MIRANSHAH/PESHAWAR, Pakistan, (Reuters) – The Pakistani Taliban rejected the idea of peace talks with the government after electing hardline commander Mullah Fazlullah, whose men shot schoolgirl Malala Yousafzai last year, as their new leader yesterday.
The rise of Fazlullah, known for his fierce Islamist views, by the Taliban Shura council follows the Killing of Hakimullah Mehsud, the previous leader or ameer, in a U.S. drone strike on Nov. 1.
Mehsud and his allies had been tentatively open to the concept of ceasefire talks with the government, but Fazlullah’s emergence as the new chief changes that picture.
“There will be no more talks as Mullah Fazlullah is already against negotiations with the Pakistan government,” Shahidullah Shahid, a Taliban spokesman, told Reuters by telephone from an undisclosed location in neighbouring Afghanistan.

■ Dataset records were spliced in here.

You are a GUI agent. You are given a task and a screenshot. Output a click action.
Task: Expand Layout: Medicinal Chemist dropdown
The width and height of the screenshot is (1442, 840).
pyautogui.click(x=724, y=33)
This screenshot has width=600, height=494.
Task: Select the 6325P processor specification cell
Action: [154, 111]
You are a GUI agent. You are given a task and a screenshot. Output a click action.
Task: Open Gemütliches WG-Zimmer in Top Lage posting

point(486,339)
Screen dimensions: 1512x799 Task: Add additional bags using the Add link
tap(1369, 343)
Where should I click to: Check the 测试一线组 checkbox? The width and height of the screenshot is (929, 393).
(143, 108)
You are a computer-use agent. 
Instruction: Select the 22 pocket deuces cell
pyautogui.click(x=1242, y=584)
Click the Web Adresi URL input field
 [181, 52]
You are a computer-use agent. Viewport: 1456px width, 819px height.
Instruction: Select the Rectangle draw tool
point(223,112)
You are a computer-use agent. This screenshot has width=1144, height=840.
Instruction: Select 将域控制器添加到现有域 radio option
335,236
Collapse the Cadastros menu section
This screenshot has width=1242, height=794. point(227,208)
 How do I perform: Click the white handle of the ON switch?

“All governments play double games with us. In the name of peace talks, they deceived us and killed our people. We are one hundred percent sure that Pakistan fully supports the United States in its drone strikes.”
The Pakistani Taliban insurgency is fighting to topple Prime Minister Nawaz Sharif’s government and impose Sharia law in the nuclear-armed nation.
Attacks have been on the rise since Sharif came to power in May promising a negotiated end to violence, a concern for global powers already unnerved by the possible security implications of the withdrawal of most U.S.-led troops from Afghanistan in 2014.
No meaningful talks have taken place since Sharif’s election and Fazlullah’s rise could signal the start of a new period of uncertainty and violence in the already unstable region.